2019 has been a good year for roguelikes. It kicked off with Rogue Empire: Dungeon Crawler RPG on PCs. Chocobo’s Mystery Dungeon came back to multiple platforms. Cadence of Hyrule changed how we might think of The Legend of Zelda. Omega Labyrinth Life showed up worldwide. Now, Double Fine has stepped into the randomly-generated arena with RAD, a roguelike where the mechanic is constant evolution through body-altering radiation. Your avatar has been given the ability to absorb radiation and mutate, in the hopes of surviving outside the secure space where humans live.
RAD takes place after the end. The world has been destroyed, and different groups of people are doing their best to get by and survive in the wasteland. The power that supports the machines keeping one settlement clean and safe is failing, and one person had to volunteer to be given a special power by the Menders and head into the contaminated area to fix things. After a keytar solo, the player’s body can take in the Fallow’s toxic RADS and use them to mutate and evolve into a hopefully better version of themselves. They then can go on multiple runs into the randomly-generated space to face off against the enemies there, activate the switches to different doors and defeat the bosses necessary to keep going.
RAD doesn’t play like Cadence of Hyrule, Chocobo’s Mystery Dungeon, or Omega Labyrinth Life. There are no grids here or enemies that respectfully wait for you to move before moving. (Instead, they will gang up on you and have attack effects that could set the floor on fire and cause extra damage.) Rather long loading screens appear between major areas.

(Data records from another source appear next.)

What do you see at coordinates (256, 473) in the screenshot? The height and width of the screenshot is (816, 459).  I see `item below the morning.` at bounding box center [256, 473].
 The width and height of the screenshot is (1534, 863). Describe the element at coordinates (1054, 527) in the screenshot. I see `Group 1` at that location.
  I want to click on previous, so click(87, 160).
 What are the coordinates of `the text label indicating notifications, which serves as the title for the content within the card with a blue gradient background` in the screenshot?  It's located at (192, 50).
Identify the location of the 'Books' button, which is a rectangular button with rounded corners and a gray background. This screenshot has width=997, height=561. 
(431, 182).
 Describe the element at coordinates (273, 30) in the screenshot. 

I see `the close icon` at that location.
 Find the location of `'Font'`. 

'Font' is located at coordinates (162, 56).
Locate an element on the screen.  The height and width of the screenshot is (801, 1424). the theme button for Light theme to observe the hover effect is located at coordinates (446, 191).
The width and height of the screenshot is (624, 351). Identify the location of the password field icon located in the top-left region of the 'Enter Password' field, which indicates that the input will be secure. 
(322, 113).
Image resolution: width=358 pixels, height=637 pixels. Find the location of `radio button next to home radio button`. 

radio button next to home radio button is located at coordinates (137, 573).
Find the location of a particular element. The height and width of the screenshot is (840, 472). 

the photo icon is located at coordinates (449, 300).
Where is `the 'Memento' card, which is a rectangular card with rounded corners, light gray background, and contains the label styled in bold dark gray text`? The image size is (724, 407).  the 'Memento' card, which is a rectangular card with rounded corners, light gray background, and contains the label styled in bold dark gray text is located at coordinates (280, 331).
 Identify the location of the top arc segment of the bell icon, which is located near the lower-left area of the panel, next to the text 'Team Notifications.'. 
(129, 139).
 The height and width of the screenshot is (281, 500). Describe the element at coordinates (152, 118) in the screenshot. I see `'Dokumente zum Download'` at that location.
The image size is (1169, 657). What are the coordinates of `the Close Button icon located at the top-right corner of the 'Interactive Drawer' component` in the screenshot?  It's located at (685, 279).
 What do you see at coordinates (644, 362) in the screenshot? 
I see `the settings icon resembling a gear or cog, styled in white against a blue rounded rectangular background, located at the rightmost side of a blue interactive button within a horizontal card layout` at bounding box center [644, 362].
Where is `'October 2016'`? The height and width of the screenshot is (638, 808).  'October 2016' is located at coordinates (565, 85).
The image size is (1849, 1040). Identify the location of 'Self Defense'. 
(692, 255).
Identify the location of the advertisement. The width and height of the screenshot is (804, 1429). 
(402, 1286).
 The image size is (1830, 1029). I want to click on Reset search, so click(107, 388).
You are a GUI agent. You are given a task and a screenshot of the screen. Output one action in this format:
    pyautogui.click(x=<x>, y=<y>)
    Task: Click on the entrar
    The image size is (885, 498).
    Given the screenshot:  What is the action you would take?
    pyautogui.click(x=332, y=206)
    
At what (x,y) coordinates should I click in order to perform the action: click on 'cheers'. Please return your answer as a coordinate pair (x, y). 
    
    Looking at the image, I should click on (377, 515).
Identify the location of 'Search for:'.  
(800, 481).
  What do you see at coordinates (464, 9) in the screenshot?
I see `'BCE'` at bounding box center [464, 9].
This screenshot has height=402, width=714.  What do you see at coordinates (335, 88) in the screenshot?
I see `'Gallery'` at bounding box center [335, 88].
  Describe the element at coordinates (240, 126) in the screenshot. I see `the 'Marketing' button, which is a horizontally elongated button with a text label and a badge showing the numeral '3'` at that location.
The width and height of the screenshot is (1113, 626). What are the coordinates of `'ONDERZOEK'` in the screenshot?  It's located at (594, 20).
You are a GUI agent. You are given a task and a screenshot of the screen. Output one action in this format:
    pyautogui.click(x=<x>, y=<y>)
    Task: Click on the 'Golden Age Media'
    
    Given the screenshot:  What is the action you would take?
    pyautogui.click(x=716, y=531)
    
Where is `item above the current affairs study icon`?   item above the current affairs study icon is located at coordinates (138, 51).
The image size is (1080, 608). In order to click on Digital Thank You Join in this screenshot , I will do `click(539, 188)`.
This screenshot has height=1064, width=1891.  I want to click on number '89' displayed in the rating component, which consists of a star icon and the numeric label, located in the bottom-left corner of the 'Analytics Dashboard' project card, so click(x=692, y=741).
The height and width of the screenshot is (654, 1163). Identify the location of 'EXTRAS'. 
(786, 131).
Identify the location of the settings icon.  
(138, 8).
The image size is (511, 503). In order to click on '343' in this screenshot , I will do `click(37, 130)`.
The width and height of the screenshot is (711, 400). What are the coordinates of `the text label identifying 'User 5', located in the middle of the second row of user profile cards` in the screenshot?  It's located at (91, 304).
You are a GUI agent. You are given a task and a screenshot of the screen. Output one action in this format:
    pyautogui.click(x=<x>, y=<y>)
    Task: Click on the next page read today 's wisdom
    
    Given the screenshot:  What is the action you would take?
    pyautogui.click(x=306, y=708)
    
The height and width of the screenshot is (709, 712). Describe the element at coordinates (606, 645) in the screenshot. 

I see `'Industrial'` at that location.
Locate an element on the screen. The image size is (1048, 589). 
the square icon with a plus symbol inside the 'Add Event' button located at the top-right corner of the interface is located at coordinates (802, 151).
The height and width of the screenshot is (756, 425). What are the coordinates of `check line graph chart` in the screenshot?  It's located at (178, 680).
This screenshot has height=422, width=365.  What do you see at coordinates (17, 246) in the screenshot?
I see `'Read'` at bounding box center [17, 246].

You only have three hearts of life, with each hit taking away half of a heart. It can take a lot of runs to add enough characters and items to town to put people in a good place to survive the first area. When your character dies, a new character replaces them and all mutations are lost.
It is those mutations that can make RAD stand out and feel worth playing. Instead of experience, you are gathering radiation that adds up to three Exo Mutations. There updates can change your strategies and give you a possible edge against the enemies and environment. Say you get Batty. This gives you wings, which you can use to fly and glide by pressing a shoulder button. (It can pair well with the ground pound attack.) Cobruh gives you a snake head and lets you poison and stun enemies with your biting attack. If you are lucky enough to get Death Roe, then you grow a tail that lays up to two spider-human-hybrids who follow you around and attack enemies. Home Slice lets you press a shoulder button to let the buddy on your back act as a turret. (Though, he can prove more helpful as a ranged ally who just hangs out on your back.) With Toxic Dump, you could lay a toxic slime trail that could damage opponents that wander in your wake. Warhead turns your head into a flaming skull that can be used as a ranged attack.
The Endo Mutations are less limiting, but could also have a positive or negative effect on your playthrough. These could be acquired from buying them or picking some up as you go about your dungeon-crawling. All but one of the mutations I picked up were universally helpful. Fire Shield Heart is a mutation that will prevent fire attack damage. While it can be worn down by consecutive attacks, it will eventually regenerate and protect you again. Hot Foot, which negates damage from fires you might walk over, is a godsend. Increased Range, which increases your throwing distance, is never going to backfire. Insulator offered electricity invulnerability. But, you have to take care, as you might come across something like the Herbivore endo mutation that will keep you from picking up the meat deceased enemies might drop to heal yourself.
RAD’s mutations are what set it apart. The difficulty, its dungeons and its loading times might give people more accustomed to the other roguelikes released in 2019. Getting to pick up new abilities and change your moveset is a big perk. Since it’s random, you’re still forced to adapt to get by and never know how each run will go. But, it also can feel more unusual than just picking up equipment each run.
RAD is available for the Nintendo Switch, PlayStation 4, and PC.